But -- however they choose to implement it -- I welcome every bit of work done to help make it easier to clean up the data. Seconding #158, heartily.

162justjim
Jun 3, 2010, 2:55 am

#158 I realise that this isn't Pedants' Corner, but I hope you mean 'prescribed'!

163Collectorator
Jun 3, 2010, 3:23 am

This member has been suspended from the site.

164jjwilson61
Jun 3, 2010, 9:13 am

If there were a ratty data flag on editions then if there was a work that was created solely due to that edition, it should probably just be removed as there would be no need for it.

165rsterling
Jun 3, 2010, 3:27 pm

160 - if you look at the spam works that have been hidden, though, I'm pretty sure none of them actually have SPAM!SPAM!SPAM in the series on the work page. I went through and deleted every instance I could find/get to.

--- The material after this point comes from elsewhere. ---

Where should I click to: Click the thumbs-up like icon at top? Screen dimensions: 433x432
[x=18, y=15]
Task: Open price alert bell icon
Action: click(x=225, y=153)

The series may be hidden from the cloud now that the books assigned to the series were combined into other books and the latter books have now been hidden.

When you click on "spam" or "spam!spam!spam" in the CK history, the link is for a different work number that you ultimately get to. So the CK is attached to a different "work" than the one it was ultimately combined into, which is the one that got flagged and hidden.

166r.orrison
Jun 3, 2010, 5:50 pm

My point is that if the works that are now hidden by the spam flag had instead been deleted, the series would not have appeared in the series cloud, without having to add another check for the spam flag when calculating what goes into the cloud.

It doesn't matter whether it's the work directly linked to from the history list, or some other work that it has been combined into. It doesn't matter that it has been removed from as many works as possible.

The series appeared in the series cloud a couple days ago when it was recalculated, Tim added a check for the spam flag where there had not been one previously, and now it is gone. The works were combined and edited and voted away as spam long before it appeared.

If the works that he is checking in order to hide it had instead been deleted, it wouldn't have appeared in the first place.

167Collectorator
Jun 3, 2010, 7:41 pm

This member has been suspended from the site.

168kathrynnd
Jun 3, 2010, 7:54 pm

I don't think it's only the spam role in this problem, I came a across a work of zero copies by Jules Verne yesterday. I separated out the ones correctly belonging to the author Malvina G. Vogel but some belonging to other authors' works (or other Jules Verne works) remain. Should this be broken?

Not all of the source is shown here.